In fact, according to CaribSave, a research partnership between the Caribbean Community Climate Change Center (CCCCC) in Belize and Oxford University in England, the entire Bahamas chain -- South Florida’s closest maritime neighbor -- is in peril. If major preventive measures don’t begin soon, CaribSave warns that the critical Bahamanian tourism industry, which accounts for 60% of the nation’s $8 billion economy, could face annual losses of almost $900 million by 2050.

“With 80 percent of the land lying less than one meter [three feet] above sea level,” says CaribSave, “all sectors in The Bahamas are highly vulnerable.”

Credit CaribSave
An aerial shot of Harbour Island in The Bahamas showing information about different sea-level rise scenarios.

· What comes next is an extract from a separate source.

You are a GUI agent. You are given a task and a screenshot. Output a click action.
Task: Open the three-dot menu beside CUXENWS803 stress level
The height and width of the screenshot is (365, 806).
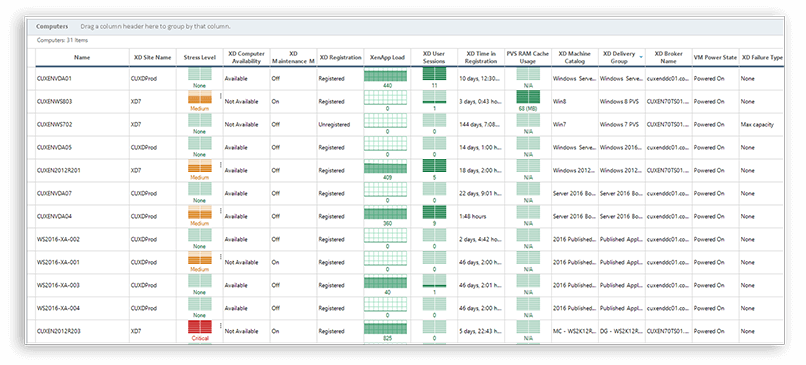221,96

But so is the rest of the Caribbean Basin, where the climate change scenario is more troubling than Florida’s. From the Bahamas to Belize, Grenada to Guyana, scientists fear rising sea levels could leave some Caribbean islands virtually uninhabitable.

That should matter a lot to Florida and the rest of the United States. The Caribbean is more than just white sand and blue surf. It is a strategic hemispheric crossroads -- as any drug interdiction agent will tell you -- and it’s home to some 50 million people. Many of them will emigrate to Florida and other parts of the U.S. if sea level rise spoils their economies, agriculture and water supplies as badly as it’s forecast to erode their beaches.

“In 50 years, if the [models] are correct, the entire [Caribbean] landscape will be changed,” says Ulric Trotz, the CCCCC’s deputy director. “Our beaches will have disappeared, our coastal areas eroded, our infrastructure degraded. It would certainly wreak havoc on the way we live.”

Trotz recently co-authored an Inter-American Development Bank report that warns of as much as 1,200 square miles of Caribbean coastal land lost; half the Caribbean Community’s major tourist resorts damaged or destroyed by sea rise, surge or erosion; and scores of sea turtle nesting beaches wiped out. Even the airports that receive tourists could be affected.

CARICOM began sounding the alarm in the 1990s as accelerating sea level rise became more apparent. But while CaribSave and other organizations applaud countries like the Bahamas for creating adaptation mechanisms over the past decade, some are critical of the level of resources those governments are committing as well as the enforcement of environmental laws. Groups like CaribSave recommend that the basin’s nations begin erecting more than 200 miles of levees and sea walls, at a cost of almost $6 billion.

Problem is, the Caribbean doesn’t have that kind of cash readily available in the best of times -- and these aren’t the best of times. The region is currently home to five of the world’s 12 most indebted countries.

“It will be extremely difficult for us to put in place adaptation measures,” says CCCCC Director Kenrick Leslie. “We’re looking for concessional loans, and when we go to the international meetings we try to make it very clear we need programs supported by the larger industrialized countries.”

Caribbean governments don’t consider that an unreasonable request at all, and here’s why: Their region produces less than one percent of the greenhouse gases that many if not most scientists blame for the global warming that causes rising seas.

Threat To The Bahamas

While they ponder that reality, developed countries may also want to consider this: As the century progresses, some of the Caribbean’s “smaller, low-lying islands may actually have to be evacuated,” says Brian Soden, a professor of meteorology and physical oceanography at the University of Miami. And that would probably include some in The Bahamas.

What makes The Bahamas so vulnerable? As scientists like Soden explain it, many of the Caribbean’s eastern islands were formed volcanically and have a bit more elevated breathing room. But western isles like the Bahamas chain are just downright flat.

“The Bahamas [were] not driven by tectonic activity,” says Soden, “but through the development of sediments that form very shallow, sandy barrier type islands.”

The kind that are great for beachside bars. But rotten for sea level rise mitigation. In 50 years or so, if enough Bahamians remain as oblivious as the hotel lady I spoke to on Harbour island, resorts like hers could be selling a lot fewer cocktails and a lot more snorkels.